Le Staff continue de frapper à la porte du Gnis
Alors que le Gnis a annoncé le 4 août dernier un élargissement de sa gouvernance en accueillant au sein de son conseil d'administration des représentants des syndicats représentatifs des agriculteurs, le Syndicat des trieurs à façon (Staff) attend, quant à lui, toujours l'invitation... sans perdre espoir. Il y a quelques semaines, l'interprofession des semences et plants a, en effet, indiqué «concrétiser la volonté d'ouverture de sa gouvernance», inscrite dans le plan de filière Egalim, en ouvrant la porte à la Confédération paysanne, à la Coordination rurale et aux Jeunes agriculteurs. Il avait fallu pour cela une modification du décret de constitution du Gnis. Dès le prochain conseil d'administration du Gnis - il aura lieu le 24 septembre -, les nouveaux entrants pourraient «s'ils le souhaitent» venir compléter le tour de table. Pour Sylvain Ducroquet, le président du Staff, cette ouverture à de nouveaux représentants est plutôt «une bonne nouvelle», puisqu'elle ravive son espoir de faire entrer au sein de l'interprofession des semences et plants les entreprises qu'il représente. «Nous utilisons les mêmes traitements de semences que les stations de semences certifiées, les mêmes outils, nous représentons une part de marché significative et nous ne sommes pas représentés dans le Gnis, mais cela pourrait bientôt changer», estimait M. Ducroquet en fin de semaine dernière. «Il y a quelques crispations liées à l'histoire de la filière semences, mais il faut passer à autre chose.» Les discussions entre les trieurs à façon et le Gnis ne datent pas d'hier puisqu'il faut remonter à 2011 et la reconnaissance officielle de la semence fermière. Toujours selon le syndicat des trieurs à façon, l'entrée du Staff au sein de l'interprofession semencière ne serait plus qu'une question de mois : «L'épidémie de Covid-19 a mis un coup de frein à nos réunions, mais elles devraient reprendre à partir du début de l'année prochaine.»

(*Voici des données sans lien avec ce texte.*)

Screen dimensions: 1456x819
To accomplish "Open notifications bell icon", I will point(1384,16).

«Des ponts plutôt que des murs»
Intégrer le conseil d'administration, qu'est-ce que cela peut changer ? Au-delà d'une reconnaissance de l'utilisation de la semence fermière en France, «l'idée est de créer des ponts entre nos différents métiers plutôt que des murs, confie Sylvain Ducroquet. Même si le métier de trieur de semences est classé dans la catégorie des entrepreneurs des territoires, je me sens plus proche d'un semencier parce que je suis au contact de la graine tous les jours. Être à la table du Gnis avec des semenciers nous permettrait d'échanger sur des thématiques particulières».

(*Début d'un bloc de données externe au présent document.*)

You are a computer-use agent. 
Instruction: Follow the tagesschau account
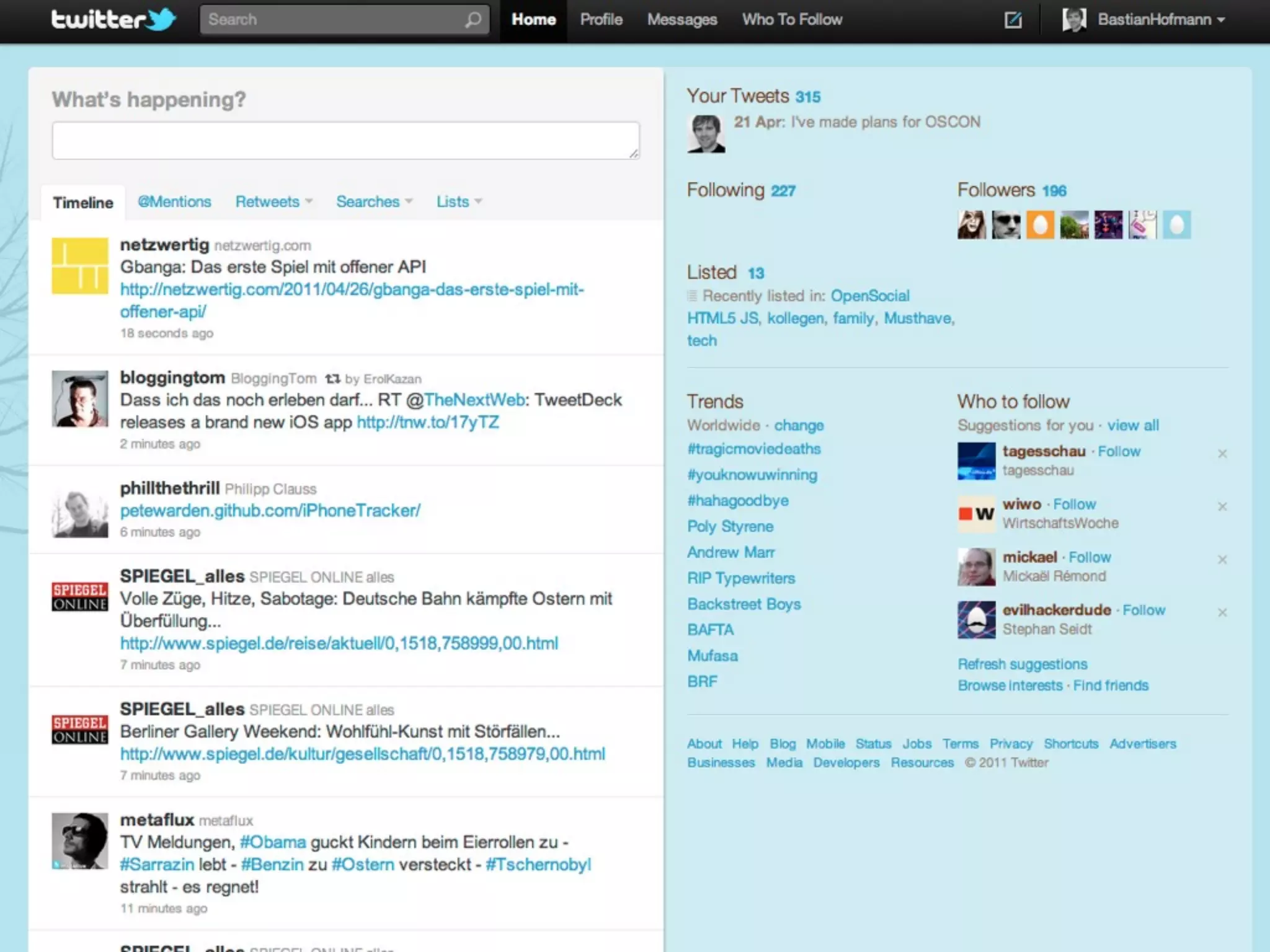1119,451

Le Staff et ses entreprises adhérentes entendent ainsi apporter leur contribution sur des dossiers jusqu'alors pas ou encore peu pris en charge par les maisons de semences et leurs distributeurs. Un exemple ? Le soja. «C'est une plante dont on pense qu'elle peut progresser en France, sous l'effet du changement climatique. Si le soja doit se développer, les trieurs de semences ont une carte à jouer en distribuant de la semence fermière pour faire les tests de développement, sans gros investissements.» Idem en ce qui concerne d'autres espèces mineures, à l'image de la lentille ou de la cameline. «Pour une station de semences, se lancer dans ce genre de production demande des investissements importants, sans que le retour sur investissement soit garanti. Les entreprises de triage à façon de semences ont plus de souplesse et peuvent donc faire les tests.»
Dans l'esprit du président du Staff, la collaboration entre stations de semences et trieurs à façon pourrait même se concrétiser par des mises à disposition du matériel (mobile) des seconds aux premières : «On peut tout à fait prêter nos outils pour des opérations spécifiques qui ne sont pas industrialisées.» Sylvain Ducroquet se dit «prêt» à poursuivre sa politique de main tendue. Et de l'assurer : «La guerre entre semence fermière et semence certifiée appartient à une autre époque.»